Hotels warned after hackers target guest credit card details
The hotel chain has launched an investigation after malware was found in point-of-sale systems across its 4,500 hotels.
However, it declined to reveal how many of its UK properties had been targeted.
Guests who used a payment card in a Hilton hotel between 21 April and 27 July this year or from 18 November to 5 December last year are being advised to check their bank statements.
Hackers may have had access to cardholder names, payment card numbers, security codes and expiration dates, but no addresses or personal identification numbers (PINs).
The announcement comes just days after Starwood Hotels & Resorts announced 54 of its North American hotels had been infected with malware designed to steal payment card data.
The chain, which was recently bought by Marriott International, said its payment systems had been affected for a varying period between November 2014 and October 2015.
In October the Trump Hotel Collection warned customers it may have been subject to a similar breach between May 2014 and June 2015, though it is not clear if the hotels were targeted in a co-ordinated attack.

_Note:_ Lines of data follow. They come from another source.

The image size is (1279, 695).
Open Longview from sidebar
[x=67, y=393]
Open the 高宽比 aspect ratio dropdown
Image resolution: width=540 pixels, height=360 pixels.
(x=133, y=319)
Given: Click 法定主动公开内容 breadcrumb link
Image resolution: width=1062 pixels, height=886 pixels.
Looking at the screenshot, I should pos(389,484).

Ryan Wilk, director at cyber security firm NuData Security, warned that the wider hotel industry was at risk from similar malware.

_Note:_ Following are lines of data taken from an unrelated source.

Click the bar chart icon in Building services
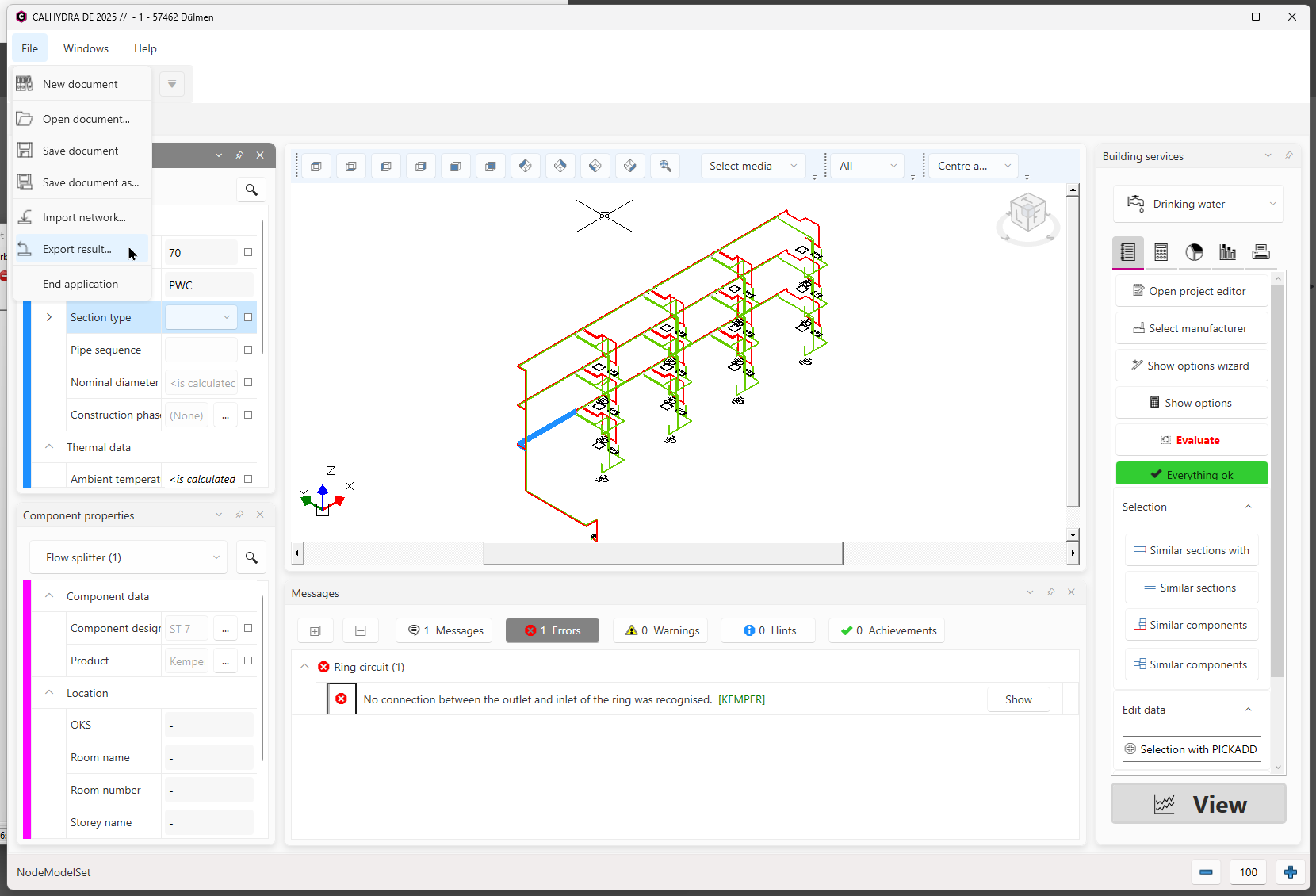The height and width of the screenshot is (896, 1316). pyautogui.click(x=1227, y=252)
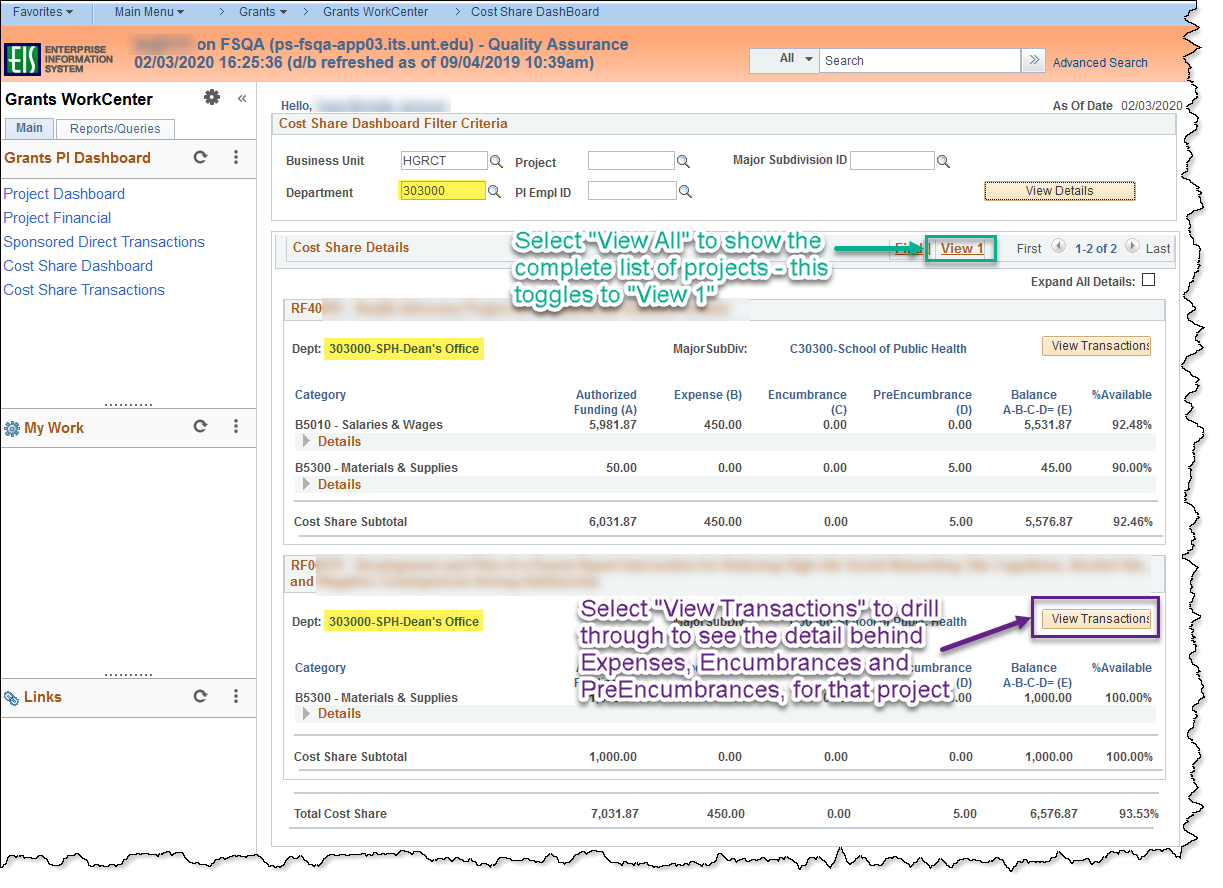This screenshot has width=1223, height=888.
Task: Refresh the Grants PI Dashboard pagelet
Action: pyautogui.click(x=200, y=157)
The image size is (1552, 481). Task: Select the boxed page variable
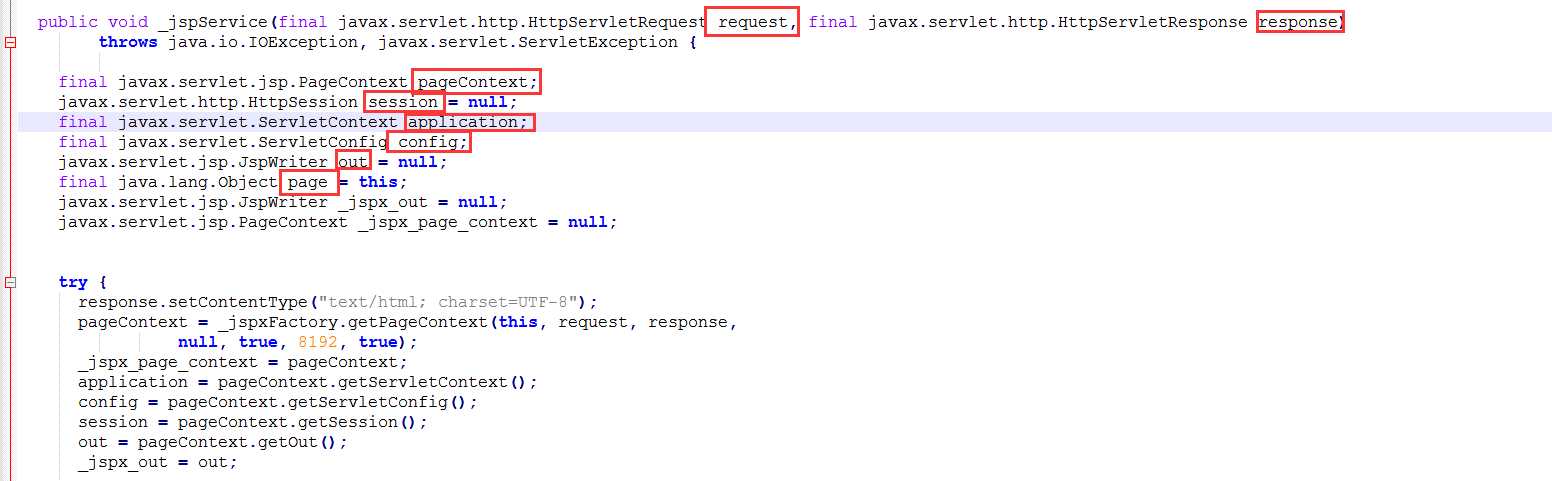pyautogui.click(x=308, y=182)
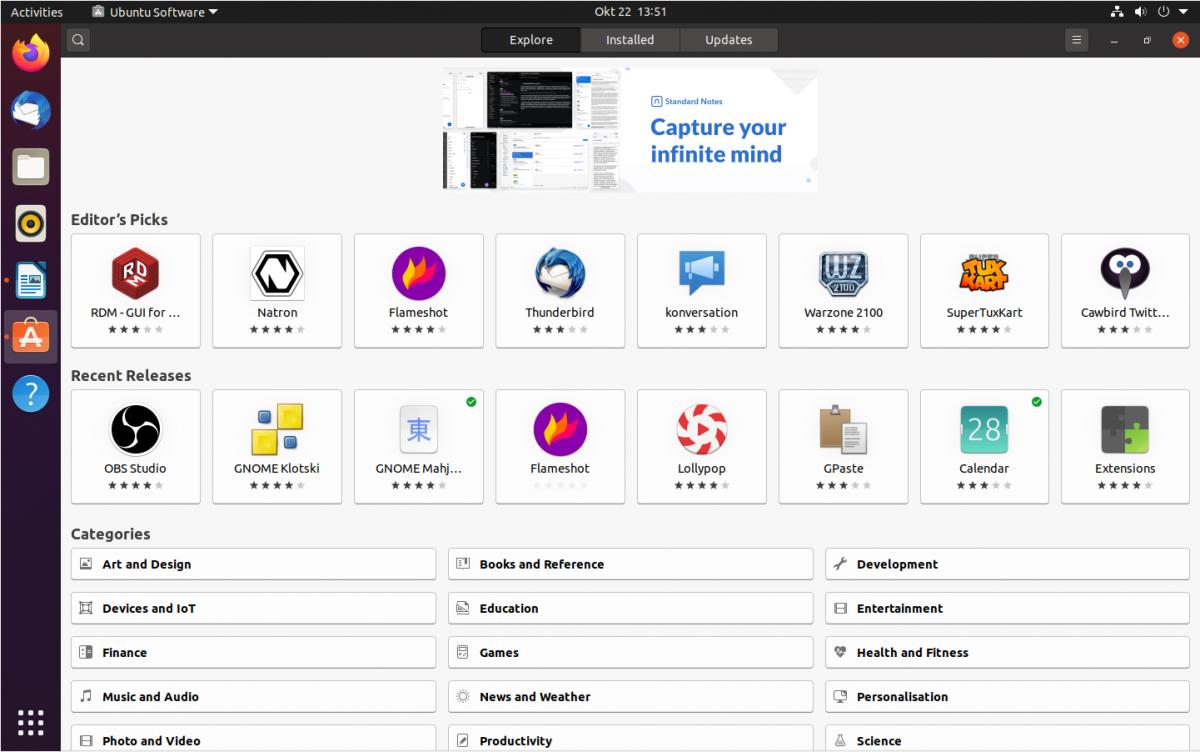The width and height of the screenshot is (1200, 752).
Task: Open the hamburger menu in header bar
Action: coord(1076,40)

“While we can’t know for sure what hackers long-term plans are, it does seem credible that they are targeting specific industries that likely have the same exploits in order to maximise their efforts before moving on to the next industry,” said Wilk.
He added that the hotel sector needed to up its ‘collective game’ and card breaches should not be considered ‘an unavoidable cost of doing business in the digital age’.
”Once they get the card numbers, hackers then sell them on the Dark Web, use them directly in credit card cycling scams, or tie them to other data leaks to create full personas ripe for identity theft or fraudulent account creation," he said.
“If the information is out there, it’s only a matter of time before it’s tested and used.”
Hilton Worldwide said in a statement that it was ‘strongly committed’ to protecting guests privacy and regretted ‘any inconvenience this may have caused customers’.